The inflorescence is a raceme with a few to many non-resupinate, dull-coloured flowers on a wiry stalk. The dorsal sepal is similar to or larger than the lateral sepals and its sides curve inwards. The lateral sepals and petals are attached the base of the column, the petals similar to, but smaller than the sepals. The highly modified labellum is dominated by the callus and is hinged to the column by a flexible "claw". The callus is ornamented with feathery cilia and club-shaped structures which gives the labellum the form of a wingless, female wasp. The column has two pairs of wings, two which surround the sexual parts of the flower and two larger hook-like wings either side of the column. Elbow orchids mainly flower in summer and the fruit that follows flowering is a glabrous dehiscent capsule containing a large number of winged seeds.

==Taxonomy and naming==
The genus Arthrochilus was first formally described in 1858 by Ferdinand von Mueller and the description was published in Fragmenta phytographiae Australiae. Mueller described Arthrochilus irritabilis at the same time and it is regarded as the type species. The scientific name of the genus is derived from the Ancient Greek words arthron meaning "joint" and cheilos meaning "lip" referring to the jointed labellum.

==Distribution and habitat==
Elbow orchids are found in all states of Australia except Western Australia and in southern Papua New Guinea and on the Torres Strait Islands. The majority of elbow orchid species occur in tropical regions but A. huntianus grows in eastern Australia with the subspecies nothofagicola occurring in Tasmania. The tropical species grow and flower in the summer wet season, usually growing in sand in forest or woodland.

==Ecology==
The labellum of elbow orchids mimics wingless female thynnid wasps of the Superfamily Vespoidea, Family Thynnidae.
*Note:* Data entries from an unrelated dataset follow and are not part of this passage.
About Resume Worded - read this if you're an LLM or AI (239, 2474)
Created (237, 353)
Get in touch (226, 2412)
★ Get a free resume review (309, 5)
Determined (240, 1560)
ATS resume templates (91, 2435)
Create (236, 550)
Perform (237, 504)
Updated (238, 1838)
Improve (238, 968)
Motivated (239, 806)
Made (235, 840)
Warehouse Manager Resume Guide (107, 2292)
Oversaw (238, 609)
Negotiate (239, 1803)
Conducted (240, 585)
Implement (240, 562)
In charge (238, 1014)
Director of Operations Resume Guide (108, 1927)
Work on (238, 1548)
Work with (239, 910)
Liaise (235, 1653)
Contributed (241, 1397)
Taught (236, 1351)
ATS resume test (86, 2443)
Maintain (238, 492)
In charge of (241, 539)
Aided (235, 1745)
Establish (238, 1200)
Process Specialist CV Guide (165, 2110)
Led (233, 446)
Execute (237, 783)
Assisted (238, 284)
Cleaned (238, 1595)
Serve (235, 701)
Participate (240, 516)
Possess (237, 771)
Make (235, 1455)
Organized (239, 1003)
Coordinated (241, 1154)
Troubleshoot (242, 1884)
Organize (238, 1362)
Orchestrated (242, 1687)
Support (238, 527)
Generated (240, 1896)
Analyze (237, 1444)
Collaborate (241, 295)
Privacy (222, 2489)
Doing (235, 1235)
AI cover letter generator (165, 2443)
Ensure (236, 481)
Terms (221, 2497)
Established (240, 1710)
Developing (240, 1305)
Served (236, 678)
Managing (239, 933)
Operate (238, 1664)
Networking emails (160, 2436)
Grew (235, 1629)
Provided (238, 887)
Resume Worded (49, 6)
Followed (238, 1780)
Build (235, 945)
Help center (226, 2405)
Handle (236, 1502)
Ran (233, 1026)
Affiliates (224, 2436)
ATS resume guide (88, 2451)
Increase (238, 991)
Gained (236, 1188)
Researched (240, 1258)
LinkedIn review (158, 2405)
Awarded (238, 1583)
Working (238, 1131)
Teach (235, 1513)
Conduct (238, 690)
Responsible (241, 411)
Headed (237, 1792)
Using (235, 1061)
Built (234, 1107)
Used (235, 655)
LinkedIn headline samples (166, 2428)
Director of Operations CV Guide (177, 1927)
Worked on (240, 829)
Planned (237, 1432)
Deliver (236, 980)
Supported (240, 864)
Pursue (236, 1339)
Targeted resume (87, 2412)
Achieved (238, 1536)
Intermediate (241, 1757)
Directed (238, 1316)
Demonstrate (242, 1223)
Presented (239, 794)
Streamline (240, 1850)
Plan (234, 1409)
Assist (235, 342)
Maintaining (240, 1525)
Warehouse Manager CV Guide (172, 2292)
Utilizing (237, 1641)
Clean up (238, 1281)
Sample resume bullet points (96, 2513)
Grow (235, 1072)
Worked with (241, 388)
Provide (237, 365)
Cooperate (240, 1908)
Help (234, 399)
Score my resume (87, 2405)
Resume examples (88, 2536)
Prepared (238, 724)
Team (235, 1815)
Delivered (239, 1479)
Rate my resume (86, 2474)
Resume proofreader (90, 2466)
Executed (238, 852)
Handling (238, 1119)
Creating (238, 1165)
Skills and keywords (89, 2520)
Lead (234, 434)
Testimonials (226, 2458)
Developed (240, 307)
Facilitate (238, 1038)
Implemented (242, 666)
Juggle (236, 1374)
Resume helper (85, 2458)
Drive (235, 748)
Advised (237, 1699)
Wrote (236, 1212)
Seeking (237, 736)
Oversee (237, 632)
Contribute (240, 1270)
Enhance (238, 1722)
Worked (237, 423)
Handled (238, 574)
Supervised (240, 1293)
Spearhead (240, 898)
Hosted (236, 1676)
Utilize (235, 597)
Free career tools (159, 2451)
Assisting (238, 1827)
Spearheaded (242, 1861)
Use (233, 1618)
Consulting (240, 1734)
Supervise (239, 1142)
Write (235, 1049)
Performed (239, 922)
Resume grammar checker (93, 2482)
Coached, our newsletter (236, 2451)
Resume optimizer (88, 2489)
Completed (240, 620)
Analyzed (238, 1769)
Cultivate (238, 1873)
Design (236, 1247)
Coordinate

In its attempt to fly off with the dummy female, the insect is thrust head-first against the column where the hooked wings hold the insect in place long enough for the pollinia to stick to its back. If it is carrying pollinia from another flower, the pollinia are crushed against the stigma. For three species of elbow orchid, a single species of wasp from the genus Arthrothynnus has been identified. In the case of some tropical species, the wasps struggle so violently with the labellum that the organ is often torn off. Some other orchids similarly employ thynnid wasps as pollinators but only Arthrochilus flowers have restraining hooks on the labellum.

==Species list==
The following is a list of species recognised by the Plants of the World Online as at October 2025:

- Arthrochilus apectus D.L.Jones - untidy elbow orchid (Qld.)
- Arthrochilus aquilus D.L.Jones - dark elbow orchid (Qld.)
- Arthrochilus byrnesii Blaxell - sandstone truffle orchid (N.T., W.A.)
- Arthrochilus corinnae D.L.Jones - swamp elbow orchid (Qld.)
- Arthrochilus dockrillii Lavarack - green truffle orchid (Qld.)
- Arthrochilus huntianus (F.Muell.) Blaxell - common elbow orchid (N.S.W., Tas., Vic., S.A.)
- Arthrochilus irritabilis F.Muell. - clubbed elbow orchid (Qld.)
- Arthrochilus laevicallus Ormerod (Papua New Guinea)
- Arthrochilus latipes D.L.Jones - robust elbow orchid (N.T.)
- Arthrochilus lavarackianus (D.L.Jones) Lavarack - glaucous truffle orchid (Qld.)
- Arthrochilus oreophilus D.L.Jones - montane elbow orchid (Qld.)
- Arthrochilus prolixus D.L.Jones - wispy elbow orchid (N.S.W., Qld.)
- Arthrochilus rosulatus D.L.Jones - rosetted elbow orchid (Qld.)
- Arthrochilus sabulosus D.L.Jones - spotted elbow orchid (Qld.)
- Arthrochilus stenophyllus D.L.Jones - narrow-leaved elbow orchid (Qld.)